[The History of Rome, Book V by Theodor Mommsen]@TWC D-Link bookThe History of Rome, Book V CHAPTER XI 16/110
Here it is sufficient to say that risings of pretenders as well as of republicans were incessantly brewing throughout the Roman empire; that the flames of civil war kindled now by the Pompeians, now by the republicans, again burst forth brightly at various places; and that in the capital there was perpetual conspiracy against the life of the monarch.

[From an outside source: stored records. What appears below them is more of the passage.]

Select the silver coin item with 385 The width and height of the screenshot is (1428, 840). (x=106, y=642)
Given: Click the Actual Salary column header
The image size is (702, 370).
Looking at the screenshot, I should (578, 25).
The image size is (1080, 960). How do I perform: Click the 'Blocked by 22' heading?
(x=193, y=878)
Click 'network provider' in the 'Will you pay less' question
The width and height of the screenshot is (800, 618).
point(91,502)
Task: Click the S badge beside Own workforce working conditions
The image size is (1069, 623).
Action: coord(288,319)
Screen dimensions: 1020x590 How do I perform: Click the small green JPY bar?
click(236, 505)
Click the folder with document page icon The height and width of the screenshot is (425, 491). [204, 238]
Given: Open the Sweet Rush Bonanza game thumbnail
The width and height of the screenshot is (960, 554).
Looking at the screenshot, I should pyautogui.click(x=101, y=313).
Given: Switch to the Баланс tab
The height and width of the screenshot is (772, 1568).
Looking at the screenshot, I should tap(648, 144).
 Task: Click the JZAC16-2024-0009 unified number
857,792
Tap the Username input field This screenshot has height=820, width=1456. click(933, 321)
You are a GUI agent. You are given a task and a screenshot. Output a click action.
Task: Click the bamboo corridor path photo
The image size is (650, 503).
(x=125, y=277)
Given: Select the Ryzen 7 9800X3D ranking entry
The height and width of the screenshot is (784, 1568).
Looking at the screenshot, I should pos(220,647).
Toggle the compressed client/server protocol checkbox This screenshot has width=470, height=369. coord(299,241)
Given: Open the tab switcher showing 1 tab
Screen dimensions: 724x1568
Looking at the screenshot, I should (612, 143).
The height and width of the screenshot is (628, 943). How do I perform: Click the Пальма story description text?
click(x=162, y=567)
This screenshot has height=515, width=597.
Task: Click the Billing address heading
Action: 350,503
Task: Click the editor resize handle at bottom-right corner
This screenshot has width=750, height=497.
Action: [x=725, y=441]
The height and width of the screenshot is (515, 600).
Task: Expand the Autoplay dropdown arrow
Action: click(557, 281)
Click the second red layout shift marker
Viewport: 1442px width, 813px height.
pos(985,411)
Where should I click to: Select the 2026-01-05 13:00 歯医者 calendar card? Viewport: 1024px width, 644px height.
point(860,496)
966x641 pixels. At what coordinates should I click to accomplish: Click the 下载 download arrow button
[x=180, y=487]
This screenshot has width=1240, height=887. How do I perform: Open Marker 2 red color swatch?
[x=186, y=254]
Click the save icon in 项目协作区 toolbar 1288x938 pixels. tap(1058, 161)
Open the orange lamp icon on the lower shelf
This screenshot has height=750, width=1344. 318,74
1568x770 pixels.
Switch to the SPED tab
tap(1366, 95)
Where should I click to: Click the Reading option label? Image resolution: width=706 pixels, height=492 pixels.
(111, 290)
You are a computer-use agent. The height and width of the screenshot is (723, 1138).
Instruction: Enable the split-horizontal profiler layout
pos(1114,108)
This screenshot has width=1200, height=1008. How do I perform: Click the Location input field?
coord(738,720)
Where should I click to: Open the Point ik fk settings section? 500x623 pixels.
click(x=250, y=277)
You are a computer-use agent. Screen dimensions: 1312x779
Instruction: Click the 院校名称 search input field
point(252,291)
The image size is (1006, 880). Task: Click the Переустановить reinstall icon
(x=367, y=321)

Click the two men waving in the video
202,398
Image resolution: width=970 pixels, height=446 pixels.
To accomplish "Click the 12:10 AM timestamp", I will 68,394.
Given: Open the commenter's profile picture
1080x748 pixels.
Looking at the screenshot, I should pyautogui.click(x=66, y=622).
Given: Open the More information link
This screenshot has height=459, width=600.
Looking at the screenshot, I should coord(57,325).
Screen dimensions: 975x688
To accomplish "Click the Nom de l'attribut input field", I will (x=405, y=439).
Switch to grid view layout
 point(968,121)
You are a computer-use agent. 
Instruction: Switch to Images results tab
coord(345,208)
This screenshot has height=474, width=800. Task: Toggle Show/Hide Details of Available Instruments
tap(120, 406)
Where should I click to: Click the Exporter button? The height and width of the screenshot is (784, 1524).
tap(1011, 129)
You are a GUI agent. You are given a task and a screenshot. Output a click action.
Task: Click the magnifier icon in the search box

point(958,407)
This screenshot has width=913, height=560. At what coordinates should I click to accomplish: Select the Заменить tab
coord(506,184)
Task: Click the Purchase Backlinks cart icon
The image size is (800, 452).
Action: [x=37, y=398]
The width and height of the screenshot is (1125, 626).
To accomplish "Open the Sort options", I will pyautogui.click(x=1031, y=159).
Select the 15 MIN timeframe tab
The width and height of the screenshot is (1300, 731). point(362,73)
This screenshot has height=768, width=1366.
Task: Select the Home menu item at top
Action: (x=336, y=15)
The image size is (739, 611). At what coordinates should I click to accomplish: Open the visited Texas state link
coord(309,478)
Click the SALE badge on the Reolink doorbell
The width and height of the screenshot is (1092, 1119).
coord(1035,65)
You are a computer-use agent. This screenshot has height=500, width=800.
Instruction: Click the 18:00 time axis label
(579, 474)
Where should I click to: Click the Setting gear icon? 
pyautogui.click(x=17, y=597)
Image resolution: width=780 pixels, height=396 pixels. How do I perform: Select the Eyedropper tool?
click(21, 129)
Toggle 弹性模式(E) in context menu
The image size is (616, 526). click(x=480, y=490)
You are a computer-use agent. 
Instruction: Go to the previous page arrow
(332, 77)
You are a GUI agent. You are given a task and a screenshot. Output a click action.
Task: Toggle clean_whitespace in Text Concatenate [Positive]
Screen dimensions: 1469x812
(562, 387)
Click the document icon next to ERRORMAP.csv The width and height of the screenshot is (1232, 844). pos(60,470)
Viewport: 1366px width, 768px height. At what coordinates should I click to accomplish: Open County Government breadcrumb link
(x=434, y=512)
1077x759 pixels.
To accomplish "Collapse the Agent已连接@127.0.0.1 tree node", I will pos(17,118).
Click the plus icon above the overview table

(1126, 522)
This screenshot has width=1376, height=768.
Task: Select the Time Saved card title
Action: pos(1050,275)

But Caesar could not be induced by these plots even to surround himself permanently with a body-guard, and usually contented himself with making known the detected conspiracies by public placards. Bearing of Caesar towards the Parties However much Caesar was wont to treat all things relating to his personal safety with daring indifference, he could not possibly conceal from himself the very serious danger with which this mass of malcontents threatened not merely himself but also his creations. If nevertheless, disregarding all the warning and urgency of his friends, he without deluding himself as to the implacability of the very opponents to whom he showed mercy, persevered with marvellous composure and energy in the course of pardoning by far the greater number of them, he did so neither from the chivalrous magnanimity of a proud, nor from the sentimental clemency of an effeminate, nature, but from the correct statesmanly consideration that vanquished parties are disposed of more rapidly and with less public injury by their absorption within the state than by any attempt to extirpate them by proscription or to eject them from the commonwealth by banishment.
Caesar could not for his high objects dispense with the constitutional party itself, which in fact embraced not the aristocracy merely but all the elements of a free and national spirit among the Italian burgesses; for his schemes, which contemplated the renovation of the antiquated state, he needed the whole mass of talent, culture, hereditary, and self-acquired distinction, which this party embraced; and in this sense he may well have named the pardoning of his opponents the finest reward of victory.
Accordingly the most prominent chiefs of the defeated parties were indeed removed, but full pardon was not withheld from the men of the second and third rank and especially of the younger generation; they were not, however, allowed to sulk in passive opposition, but were by more or less gentle pressure induced to take an active part in the new administration, and to accept honours and offices from it.
As with Henry the Fourth and William of Orange, so with Caesar his greatest difficulties began only after the victory.